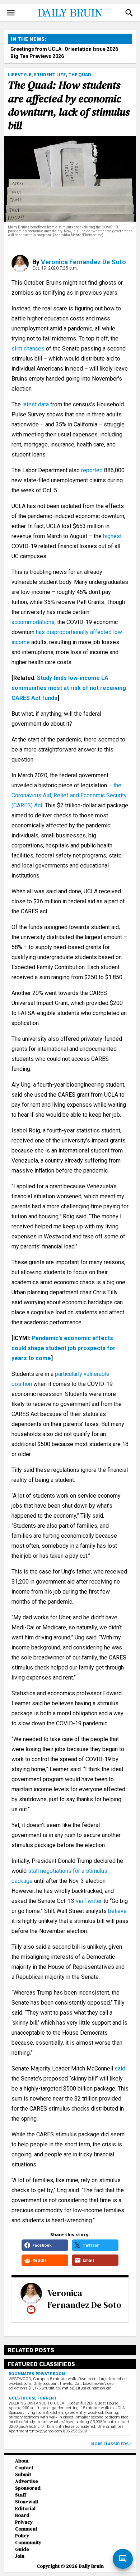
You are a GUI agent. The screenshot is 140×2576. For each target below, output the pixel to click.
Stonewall (26, 2501)
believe (117, 1911)
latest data (36, 404)
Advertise (26, 2481)
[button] (129, 12)
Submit (23, 2474)
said (120, 2068)
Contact (24, 2467)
***
YOUR OBJECTIVE —
Omit every picture, then write out the entries above exactly.

EXERCISE ANSWER —
You are a GUI agent. The screenshot is 140×2576. For each target below, output the pixel to click.
Stonewall (26, 2501)
believe (117, 1911)
latest data (36, 404)
Advertise (26, 2481)
[button] (129, 12)
Submit (23, 2474)
said (120, 2068)
Contact (24, 2467)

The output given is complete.